● Problem details:
Convert every line of the records below into a JSON list of strings, with one string per line and blank lines omitted.

--- start of Records for the task ---

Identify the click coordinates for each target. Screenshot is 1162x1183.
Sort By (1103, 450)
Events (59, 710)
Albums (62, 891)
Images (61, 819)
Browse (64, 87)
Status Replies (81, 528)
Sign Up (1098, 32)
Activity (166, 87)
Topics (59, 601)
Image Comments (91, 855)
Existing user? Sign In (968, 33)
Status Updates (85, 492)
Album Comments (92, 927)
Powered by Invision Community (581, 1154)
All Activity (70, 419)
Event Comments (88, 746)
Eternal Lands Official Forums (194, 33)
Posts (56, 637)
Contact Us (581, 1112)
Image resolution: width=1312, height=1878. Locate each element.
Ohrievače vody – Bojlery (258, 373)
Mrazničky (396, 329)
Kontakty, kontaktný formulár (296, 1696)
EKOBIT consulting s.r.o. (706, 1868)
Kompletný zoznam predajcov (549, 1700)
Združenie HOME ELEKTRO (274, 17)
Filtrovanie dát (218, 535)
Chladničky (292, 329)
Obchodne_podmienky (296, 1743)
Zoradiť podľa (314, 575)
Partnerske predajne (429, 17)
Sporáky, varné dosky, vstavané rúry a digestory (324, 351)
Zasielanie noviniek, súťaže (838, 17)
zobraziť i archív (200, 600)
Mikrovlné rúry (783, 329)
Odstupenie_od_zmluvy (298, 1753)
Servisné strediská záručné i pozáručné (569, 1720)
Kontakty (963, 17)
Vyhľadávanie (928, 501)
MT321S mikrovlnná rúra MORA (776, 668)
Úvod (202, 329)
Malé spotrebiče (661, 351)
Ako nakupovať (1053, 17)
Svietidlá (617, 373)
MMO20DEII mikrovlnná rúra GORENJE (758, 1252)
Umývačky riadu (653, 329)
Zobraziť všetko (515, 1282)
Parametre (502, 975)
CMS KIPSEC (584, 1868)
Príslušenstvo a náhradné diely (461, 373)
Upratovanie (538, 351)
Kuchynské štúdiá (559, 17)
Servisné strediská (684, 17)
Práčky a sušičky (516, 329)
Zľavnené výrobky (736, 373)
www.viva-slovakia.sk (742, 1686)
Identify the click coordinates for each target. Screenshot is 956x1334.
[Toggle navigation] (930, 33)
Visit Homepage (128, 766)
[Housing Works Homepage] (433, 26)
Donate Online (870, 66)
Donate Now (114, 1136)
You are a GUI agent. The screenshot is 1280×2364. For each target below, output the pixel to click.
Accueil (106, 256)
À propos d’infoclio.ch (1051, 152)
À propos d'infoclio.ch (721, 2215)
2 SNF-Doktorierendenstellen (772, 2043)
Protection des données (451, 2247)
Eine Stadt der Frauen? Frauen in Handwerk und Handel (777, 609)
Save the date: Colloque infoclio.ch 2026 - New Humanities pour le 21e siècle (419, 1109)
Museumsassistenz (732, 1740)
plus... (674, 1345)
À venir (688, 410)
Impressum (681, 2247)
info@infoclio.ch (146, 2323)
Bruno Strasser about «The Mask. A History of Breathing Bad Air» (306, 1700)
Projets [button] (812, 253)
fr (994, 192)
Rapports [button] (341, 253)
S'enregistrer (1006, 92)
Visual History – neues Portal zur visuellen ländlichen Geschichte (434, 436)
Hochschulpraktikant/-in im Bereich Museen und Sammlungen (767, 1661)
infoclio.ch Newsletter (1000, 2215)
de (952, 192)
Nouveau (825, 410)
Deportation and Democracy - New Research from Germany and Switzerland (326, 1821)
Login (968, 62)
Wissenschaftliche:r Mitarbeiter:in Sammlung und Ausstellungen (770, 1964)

--- end of Records for the task ---

● Completed exercise:
[
  "Identify the click coordinates for each target. Screenshot is 1162x1183.",
  "Sort By (1103, 450)",
  "Events (59, 710)",
  "Albums (62, 891)",
  "Images (61, 819)",
  "Browse (64, 87)",
  "Status Replies (81, 528)",
  "Sign Up (1098, 32)",
  "Activity (166, 87)",
  "Topics (59, 601)",
  "Image Comments (91, 855)",
  "Existing user? Sign In (968, 33)",
  "Status Updates (85, 492)",
  "Album Comments (92, 927)",
  "Powered by Invision Community (581, 1154)",
  "All Activity (70, 419)",
  "Event Comments (88, 746)",
  "Eternal Lands Official Forums (194, 33)",
  "Posts (56, 637)",
  "Contact Us (581, 1112)",
  "Image resolution: width=1312, height=1878. Locate each element.",
  "Ohrievače vody – Bojlery (258, 373)",
  "Mrazničky (396, 329)",
  "Kontakty, kontaktný formulár (296, 1696)",
  "EKOBIT consulting s.r.o. (706, 1868)",
  "Kompletný zoznam predajcov (549, 1700)",
  "Združenie HOME ELEKTRO (274, 17)",
  "Filtrovanie dát (218, 535)",
  "Chladničky (292, 329)",
  "Obchodne_podmienky (296, 1743)",
  "Zoradiť podľa (314, 575)",
  "Partnerske predajne (429, 17)",
  "Sporáky, varné dosky, vstavané rúry a digestory (324, 351)",
  "Zasielanie noviniek, súťaže (838, 17)",
  "zobraziť i archív (200, 600)",
  "Mikrovlné rúry (783, 329)",
  "Odstupenie_od_zmluvy (298, 1753)",
  "Servisné strediská záručné i pozáručné (569, 1720)",
  "Kontakty (963, 17)",
  "Vyhľadávanie (928, 501)",
  "MT321S mikrovlnná rúra MORA (776, 668)",
  "Úvod (202, 329)",
  "Malé spotrebiče (661, 351)",
  "Ako nakupovať (1053, 17)",
  "Svietidlá (617, 373)",
  "MMO20DEII mikrovlnná rúra GORENJE (758, 1252)",
  "Umývačky riadu (653, 329)",
  "Zobraziť všetko (515, 1282)",
  "Parametre (502, 975)",
  "CMS KIPSEC (584, 1868)",
  "Príslušenstvo a náhradné diely (461, 373)",
  "Upratovanie (538, 351)",
  "Kuchynské štúdiá (559, 17)",
  "Servisné strediská (684, 17)",
  "Práčky a sušičky (516, 329)",
  "Zľavnené výrobky (736, 373)",
  "www.viva-slovakia.sk (742, 1686)",
  "Identify the click coordinates for each target. Screenshot is 956x1334.",
  "[Toggle navigation] (930, 33)",
  "Visit Homepage (128, 766)",
  "[Housing Works Homepage] (433, 26)",
  "Donate Online (870, 66)",
  "Donate Now (114, 1136)",
  "You are a GUI agent. The screenshot is 1280×2364. For each target below, output the pixel to click.",
  "Accueil (106, 256)",
  "À propos d’infoclio.ch (1051, 152)",
  "À propos d'infoclio.ch (721, 2215)",
  "2 SNF-Doktorierendenstellen (772, 2043)",
  "Protection des données (451, 2247)",
  "Eine Stadt der Frauen? Frauen in Handwerk und Handel (777, 609)",
  "Save the date: Colloque infoclio.ch 2026 - New Humanities pour le 21e siècle (419, 1109)",
  "Museumsassistenz (732, 1740)",
  "plus... (674, 1345)",
  "À venir (688, 410)",
  "Impressum (681, 2247)",
  "info@infoclio.ch (146, 2323)",
  "Bruno Strasser about «The Mask. A History of Breathing Bad Air» (306, 1700)",
  "Projets [button] (812, 253)",
  "fr (994, 192)",
  "Rapports [button] (341, 253)",
  "S'enregistrer (1006, 92)",
  "Visual History – neues Portal zur visuellen ländlichen Geschichte (434, 436)",
  "Hochschulpraktikant/-in im Bereich Museen und Sammlungen (767, 1661)",
  "infoclio.ch Newsletter (1000, 2215)",
  "de (952, 192)",
  "Nouveau (825, 410)",
  "Deportation and Democracy - New Research from Germany and Switzerland (326, 1821)",
  "Login (968, 62)",
  "Wissenschaftliche:r Mitarbeiter:in Sammlung und Ausstellungen (770, 1964)"
]